A los recursos anteriores habría que sumar las aportaciones privadas. Entran en este apartado, las contribuciones realizadas en unos casos voluntariamente por afiliados y simpatizantes y, en otros, inducidas por los favores recibidos (o por recibir) de los gobernantes. Y también las donaciones opacas: los sobres que pasan directamente de la cartera del empresario afín a la del político como colofón de una cordial comida; o los gastos de actividades del partido y las campañas electorales que se facturan como gastos de empresas interesadas en financiarlo. ¿Hasta qué punto se puede generalizar en una materia tan delicada? Contra lo que nos dirán los abnegados políticos, escandalizados al leer estas palabras, muchos ciudadanos, entre los que me cuento, tenemos la convicción, sustentada en abundante indicios empíricos, de que se trata de una práctica generalizada en todos los partidos.

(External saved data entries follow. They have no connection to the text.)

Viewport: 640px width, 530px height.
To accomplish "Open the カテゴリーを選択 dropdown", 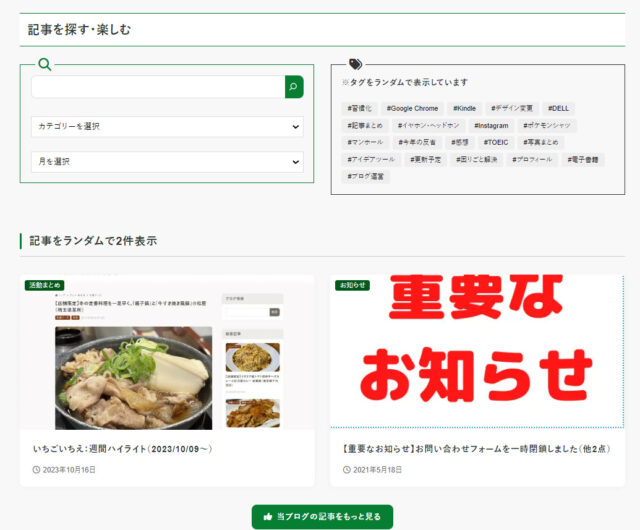I will point(167,127).
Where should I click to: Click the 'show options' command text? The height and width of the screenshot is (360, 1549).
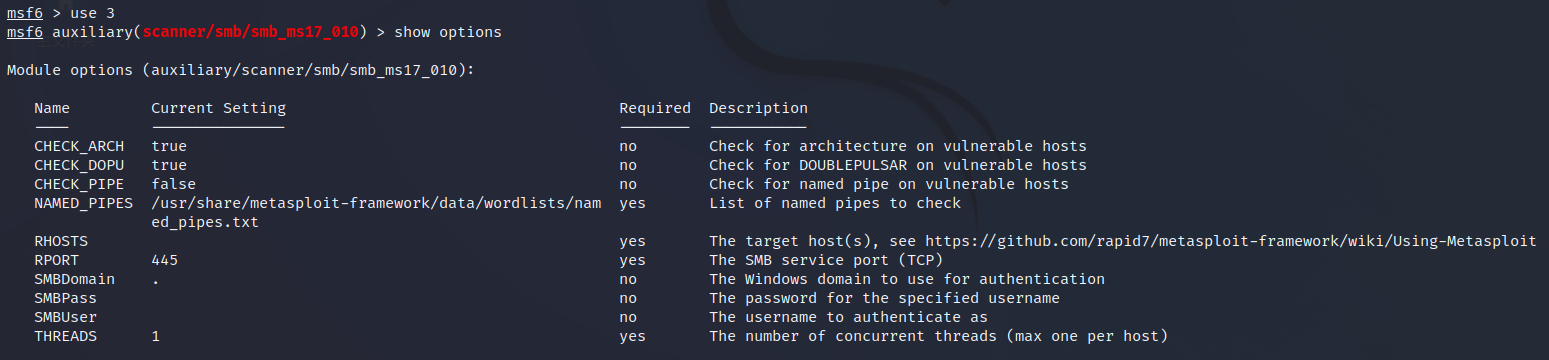click(448, 33)
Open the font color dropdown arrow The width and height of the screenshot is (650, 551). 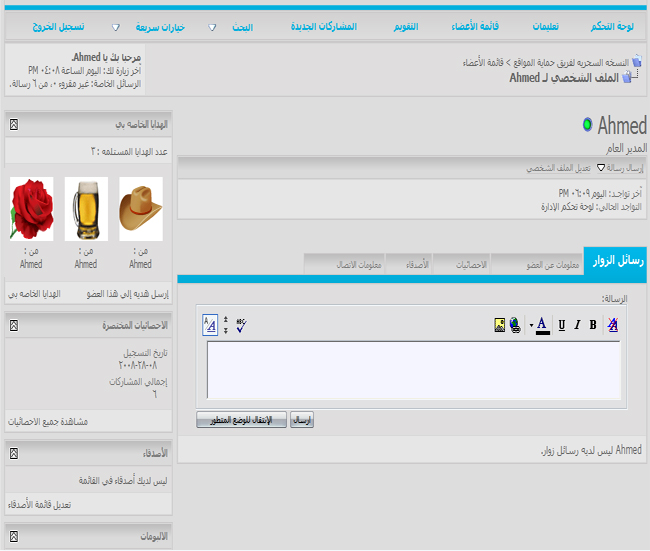click(530, 324)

Se ha ido consolidando en España desde la aprobación de la Constitución en 1978 una relación parasitaria y muy lucrativa entre los partidos políticos, por un lado, y la sociedad civil, por otro, que se retroalimenta continuamente: los partidos distribuyen los contratos y las subvenciones y los individuos y las empresas en agradecimiento financian a los partidos. En un debate en el Parlament de Catalunya durante la tramitación el proyecto de Estatut los ciudadanos pudimos comprobar atónitos como el Sr. Maragall, a la sazón president de la Generalitat, acusaba al principal partido de la oposición de haber cobrado rutinariamente comisiones del 3% por las concesiones de obras. El Sr. Maragall, todo un caballero, acabó comiéndose sus propias palabras para, según él, no poner en peligro los más altos intereses en juego: sacar adelante el proyecto de Estatut. Pero ahí quedaron para oprobio de la clase política catalana que acabó dando su sí al proyecto tras haber escuchado la acusación de Maragall, la subsiguiente amenaza del Sr. Mas i Gabarró, líder de CiU, de retirar su apoyo al proyecto y, finalmente, el retracto histórico del honorable president.

En resumen, la corrupción política es hoy una trama generalizada en la vida política española presente en todos los niveles de la Administración Pública: estatal, autonómica, provincial, comarcal y municipal. Sus principales beneficiarios son, desde luego, los partidos políticos que han gobernado o gobiernan, pero no nos hagamos ilusiones pues la practican todos los partidos sin exclusión, incluidos aquellos que no han tenido todavía responsabilidades de gobierno y se presentan ante los ciudadanos como partidos nuevos que promueven la transparencia y la regeneración democrática de la vida política. ¿Hemos de perder pues toda esperanza de que un partido político se financie con transparencia y gobierne sin favorecer a familiares, amigos y conocidos, exigir comisiones a las empresas a cambio de proporcionarles subvenciones y contratos, y constituir en torno suyo una trama de recaudadores y cazadores de rentas? Sería una ingenuidad pensar que lograrlo va a resultar sencillo, pero hay que seguir apostando por devolver a la actividad política la altura de miras y el sentido de responsabilidad que nunca debieran haber perdido.